仿徨中迎来了国庆中秋节长假,姑姑送我去了弋矶山医院,我刚进了母亲住院的房间,她就流出了眼泪,怕我伤感,又连忙用一只没插针头手的擦拭着,掩饰她的脸上的不安。她问我这些天吃的什么,反复的讲着一些我上小学时候,我记得和不记得的事情。短短的三周,母亲的脸色由红润变成了苍白,颠三倒四的对我交待那些我难以理解的做人准则。母亲的言行让我有一种大难临头的感觉,趁她睡着了偷偷翻了她的包,我想看看病历,想知道母亲是什么病,十几张检查报告我也看不懂,其中一段文字“肺部肿瘤” “鳞状细胞癌”让我惊恐。病重的母亲一点都不糊涂,醒来后,发现她的包被我动了,立马就明白了,轻声细语的安慰我:“你别怕,我不是癌症,只是普通的感冒,医生肯定搞错了,明年就要中考,你安心念书,不要老是想着我生病的事”。
是医生搞错了,还真是癌症,我弄不明白。一瓶黄色 ,两瓶白色,三瓶药水并在一块,接上一根细细的塑料管子,昼夜不停的向我母亲身体里滳淌着化学药水,望着每天都躺在病床上的母亲,我揪心、恐惧、却又那么无助。

数据集条目
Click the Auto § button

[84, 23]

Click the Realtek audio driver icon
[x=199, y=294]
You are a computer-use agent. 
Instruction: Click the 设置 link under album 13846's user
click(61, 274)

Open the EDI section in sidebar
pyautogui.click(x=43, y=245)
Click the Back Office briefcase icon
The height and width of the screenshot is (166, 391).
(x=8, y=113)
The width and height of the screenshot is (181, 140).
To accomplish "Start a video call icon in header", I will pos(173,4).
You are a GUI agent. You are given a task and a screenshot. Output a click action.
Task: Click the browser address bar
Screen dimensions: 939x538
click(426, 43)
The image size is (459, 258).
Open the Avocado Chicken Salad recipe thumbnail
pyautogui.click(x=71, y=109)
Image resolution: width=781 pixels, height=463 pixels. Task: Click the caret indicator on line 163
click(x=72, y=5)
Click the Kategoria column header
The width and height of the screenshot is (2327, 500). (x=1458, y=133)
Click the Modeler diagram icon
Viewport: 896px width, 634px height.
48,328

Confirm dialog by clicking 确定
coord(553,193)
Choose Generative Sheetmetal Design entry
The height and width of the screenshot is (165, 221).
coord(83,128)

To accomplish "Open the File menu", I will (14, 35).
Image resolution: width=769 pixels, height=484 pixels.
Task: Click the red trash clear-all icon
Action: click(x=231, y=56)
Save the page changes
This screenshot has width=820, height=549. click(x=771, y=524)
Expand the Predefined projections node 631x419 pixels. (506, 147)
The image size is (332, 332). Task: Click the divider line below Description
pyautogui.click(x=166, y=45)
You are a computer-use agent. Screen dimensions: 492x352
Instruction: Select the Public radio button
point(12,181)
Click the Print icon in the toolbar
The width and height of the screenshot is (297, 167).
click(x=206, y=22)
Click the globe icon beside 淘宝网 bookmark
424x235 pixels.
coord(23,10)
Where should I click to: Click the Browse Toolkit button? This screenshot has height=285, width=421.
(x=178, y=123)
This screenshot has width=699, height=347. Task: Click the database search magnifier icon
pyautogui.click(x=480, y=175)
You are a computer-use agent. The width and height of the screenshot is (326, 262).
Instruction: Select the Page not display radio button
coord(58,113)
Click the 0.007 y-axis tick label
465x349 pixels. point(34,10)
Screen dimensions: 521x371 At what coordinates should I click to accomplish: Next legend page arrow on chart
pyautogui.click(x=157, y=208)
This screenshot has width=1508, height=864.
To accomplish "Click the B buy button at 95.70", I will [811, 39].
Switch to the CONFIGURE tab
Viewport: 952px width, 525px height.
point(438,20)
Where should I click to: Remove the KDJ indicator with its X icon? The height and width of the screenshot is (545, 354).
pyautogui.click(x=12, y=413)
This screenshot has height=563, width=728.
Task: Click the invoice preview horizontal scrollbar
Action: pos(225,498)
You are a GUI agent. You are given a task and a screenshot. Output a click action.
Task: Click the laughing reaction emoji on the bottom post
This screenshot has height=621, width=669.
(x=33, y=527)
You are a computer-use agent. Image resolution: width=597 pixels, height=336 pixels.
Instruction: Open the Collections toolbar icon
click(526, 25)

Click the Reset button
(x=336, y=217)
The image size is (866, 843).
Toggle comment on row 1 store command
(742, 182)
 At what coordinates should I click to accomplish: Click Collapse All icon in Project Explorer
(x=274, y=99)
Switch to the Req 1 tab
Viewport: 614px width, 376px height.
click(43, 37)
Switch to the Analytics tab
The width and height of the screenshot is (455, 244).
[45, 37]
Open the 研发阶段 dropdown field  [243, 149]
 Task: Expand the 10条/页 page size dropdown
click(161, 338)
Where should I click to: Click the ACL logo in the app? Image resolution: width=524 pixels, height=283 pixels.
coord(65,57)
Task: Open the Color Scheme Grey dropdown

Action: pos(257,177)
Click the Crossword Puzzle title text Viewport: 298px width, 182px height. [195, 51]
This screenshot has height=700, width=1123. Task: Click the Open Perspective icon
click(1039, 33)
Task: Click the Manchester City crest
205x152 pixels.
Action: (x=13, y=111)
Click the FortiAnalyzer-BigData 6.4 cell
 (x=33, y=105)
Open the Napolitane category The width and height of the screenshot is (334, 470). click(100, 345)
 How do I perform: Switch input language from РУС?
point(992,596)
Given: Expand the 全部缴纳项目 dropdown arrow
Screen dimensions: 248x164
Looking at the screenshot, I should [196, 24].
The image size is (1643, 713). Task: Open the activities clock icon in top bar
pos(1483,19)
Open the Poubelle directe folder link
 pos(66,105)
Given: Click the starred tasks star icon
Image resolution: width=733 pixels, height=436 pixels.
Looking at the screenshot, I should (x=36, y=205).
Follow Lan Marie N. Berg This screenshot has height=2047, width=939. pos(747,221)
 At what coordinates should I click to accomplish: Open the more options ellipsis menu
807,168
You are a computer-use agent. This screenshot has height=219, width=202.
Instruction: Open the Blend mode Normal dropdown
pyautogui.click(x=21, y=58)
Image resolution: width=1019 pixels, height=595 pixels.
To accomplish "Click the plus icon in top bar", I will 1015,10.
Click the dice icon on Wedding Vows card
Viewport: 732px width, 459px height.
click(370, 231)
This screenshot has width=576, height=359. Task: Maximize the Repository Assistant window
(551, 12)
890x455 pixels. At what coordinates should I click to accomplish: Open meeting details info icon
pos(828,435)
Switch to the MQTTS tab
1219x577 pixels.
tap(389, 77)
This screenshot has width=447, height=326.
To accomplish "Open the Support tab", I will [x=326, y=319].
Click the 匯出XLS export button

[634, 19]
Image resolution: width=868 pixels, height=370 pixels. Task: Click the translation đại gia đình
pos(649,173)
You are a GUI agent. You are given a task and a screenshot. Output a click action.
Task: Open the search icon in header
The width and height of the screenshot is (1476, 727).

__你要做的__.
1. 根据这篇写母亲住院的短文回答下列问题：
(a) 姑姑在国庆中秋节长假里送“我”去了哪家医院？
(b) “我”在检查报告里看到的哪两处文字让“我”惊恐？
(c) 每天向母亲身体里滴淌的药水共有几瓶，分别是什么颜色？
2. 请抄写这篇写母亲住院的短文中“仿徨中迎来了国庆中秋节长假,姑姑送我去了”与“我揪心、恐惧、却又那么无助。”之间的内容，首尾两处都包括在内。
3. 请从这篇写母亲住院的短文的最后一句之后接着往下写。

__任务结果__.
1.
(a) 弋矶山医院。
(b) “肺部肿瘤”和“鳞状细胞癌”。
(c) 共三瓶，一瓶黄色，两瓶白色。

2.
仿徨中迎来了国庆中秋节长假,姑姑送我去了弋矶山医院,我刚进了母亲住院的房间,她就流出了眼泪,怕我伤感,又连忙用一只没插针头手的擦拭着,掩饰她的脸上的不安。她问我这些天吃的什么,反复的讲着一些我上小学时候,我记得和不记得的事情。短短的三周,母亲的脸色由红润变成了苍白,颠三倒四的对我交待那些我难以理解的做人准则。母亲的言行让我有一种大难临头的感觉,趁她睡着了偷偷翻了她的包,我想看看病历,想知道母亲是什么病,十几张检查报告我也看不懂,其中一段文字“肺部肿瘤” “鳞状细胞癌”让我惊恐。病重的母亲一点都不糊涂,醒来后,发现她的包被我动了,立马就明白了,轻声细语的安慰我:“你别怕,我不是癌症,只是普通的感冒,医生肯定搞错了,明年就要中考,你安心念书,不要老是想着我生病的事”。
是医生搞错了,还真是癌症,我弄不明白。一瓶黄色 ,两瓶白色,三瓶药水并在一块,接上一根细细的塑料管子,昼夜不停的向我母亲身体里滳淌着化学药水,望着每天都躺在病床上的母亲,我揪心、恐惧、却又那么无助。

3.
深秋已至,萧瑟中寒冷己经来临,天黑的时候家门口停了辆出租车,父亲陪着两次化疗后的母亲回家了,我连忙跑出去,拉开车门,父亲用眼神示意我搀扶着母亲,却被母亲拒绝了,“我不要你扶,我自己能走,让你扶我,被人家看到了,说我病的不轻,丢面子,我就是怕别人看见,才天黑回家”,走到了门口,母亲的腿还是没有力气迈上台阶,父亲拉着母亲的右手,我拉着母亲的左手,她把我的手攥的好紧。我家三个人,一年四季无数次踏上门前的台阶,在笑声中出门,在高兴中回家,谁也不曾料到这次回家如此沉重伤感。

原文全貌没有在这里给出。